Analysis of individual human papillomavirus types in cervical neoplasia: a possible role for type 18 in rapid progression.

Histologic and molecular analyses of 214 cervical biopsy specimens were performed to test the hypothesis that certain individual human papillomavirus types that are usually grouped together are differentially distributed in various grades of cervical intraepithelial neoplasia and invasive squamous carcinoma. Specifically, types 16 and 18, which are commonly grouped together, were analyzed separately and compared. Biopsies obtained from three different geographic sites in the United States and Brazil were analyzed by Southern blot hybridization and correlated with the histologic diagnosis from the same tissue sample. There was a highly significant correlation between papillomavirus type and histologic grade comparing all grades of cervical intraepithelial neoplasia with invasive cancer (p less than 0.001). Of particular interest was the striking deficit of type 18 in intraepithelial neoplasia (3%) as compared with invasive carcinoma (22%; p less than 0.001). In contrast, there was no significant difference in the distribution of type 16 in intraepithelial neoplasia (37%) as compared with invasive carcinoma (41%). The deficit of type 18 in intraepithelial neoplasia compared with invasive carcinoma could represent a rapid transit time through the precursor stage. Human papillomavirus type 18 may therefore play a role in the development of rapidly progressive cervical cancer.

Oncogenic association of specific human papillomavirus types with cervical neoplasia.
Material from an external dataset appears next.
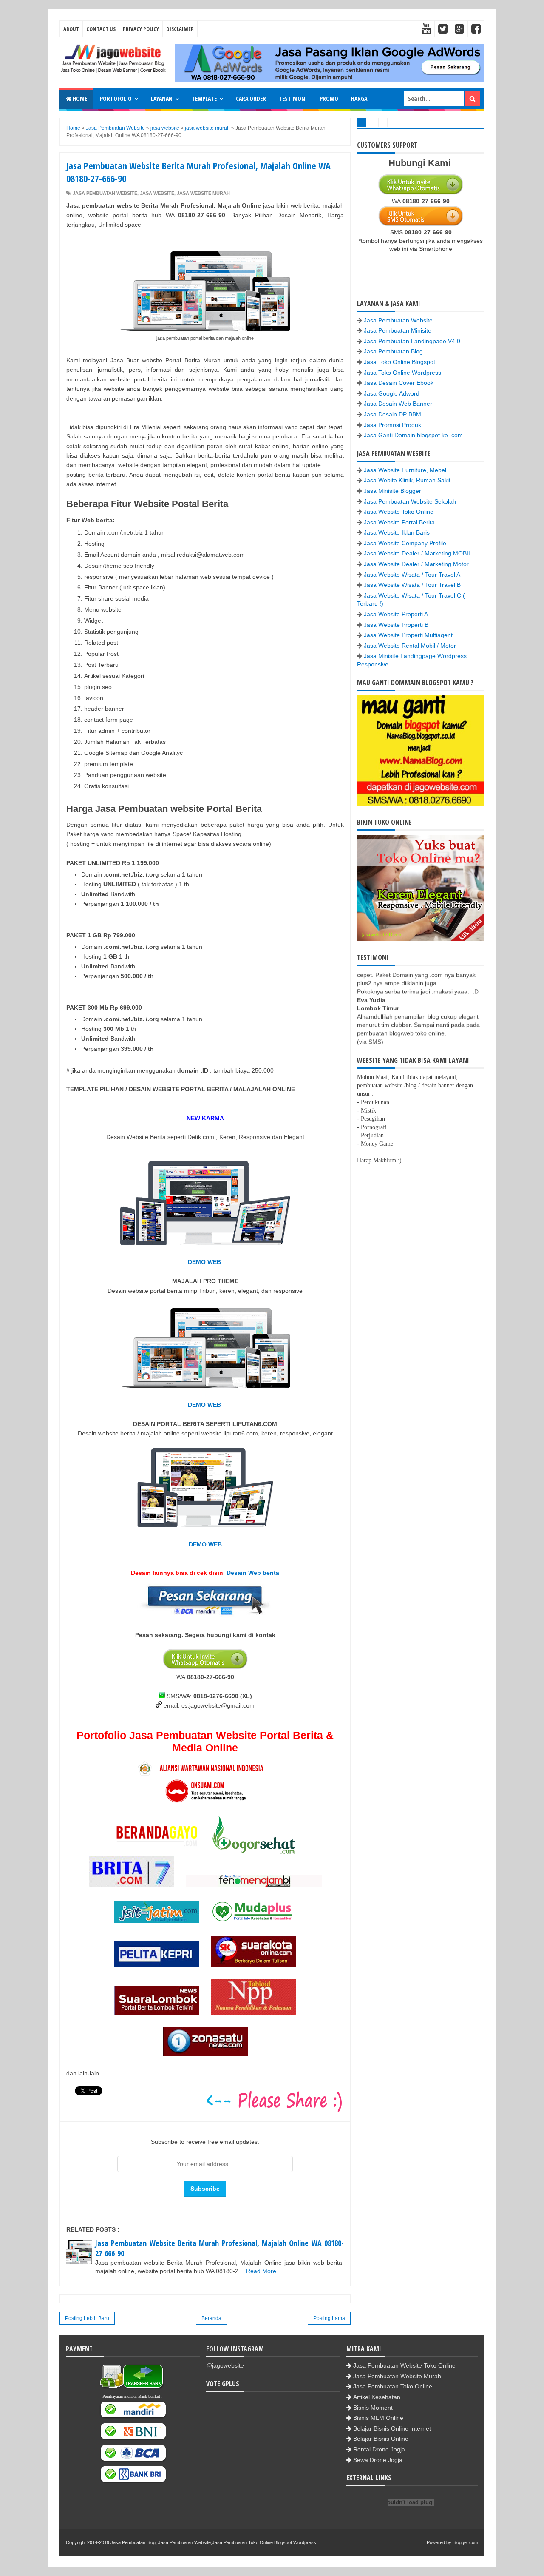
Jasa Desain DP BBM (392, 414)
Molecular hybridization analysis of human papillomavirus (HPV) DNA from 190 cervical biopsy specimens from women in the United States, Brazil, and Peru revealed viral sequences in 2 (9%) of 23 biopsy specimens of normal mature squamous epithelium, 7 (44%) of 16 biopsy specimens of metaplastic squamous epithelia, 60 (77%) of 78 cervical intraepithelial neoplasia (CIN), 57 (89%) of 64 invasive squamous carcinomas, and 8 (89%) of 9 endocervical adenocarcinomas. HPV typing by DNA hybridization revealed HPV 6 and HPV 11 sequences in metaplastic squamous epithelia, CIN I, and CIN II, but not in CIN III lesions or invasive carcinomas. HPV 16 was detected in metaplastic epithelium and in nearly half of the invasive squamous carcinomas and adenocarcinomas. It was present in 31% of CIN lesions, increasing in frequency with the severity of CIN from 20% of CIN I to 50% of CIN III. HPV 16 showed a striking difference in geographic distribution, being detected in 36% of the carcinomas from the United States compared to 64% of the carcinomas from Brazil and Peru. HPV 18 was found in metaplastic epithelia and in 17% of carcinomas but in only 1% of CIN lesions. HPV 31 was not found in metaplastic epithelium but was present in 6% of carcinomas and in 18% of CIN lesions. In addition, a group of uncharacterized HPVs, not corresponding to any of the probes used, was found in 5% of normal and metaplastic epithelia and in 18% of CIN and 19% of invasive cancers. These results suggest that individual HPV types that infect the cervix have varying degrees of oncogenic association. HPV 6 and HPV 11 appear to have very little oncogenic association, HPV 31 has low oncogenic association, and HPV 16 and HPV 18 have high oncogenic association.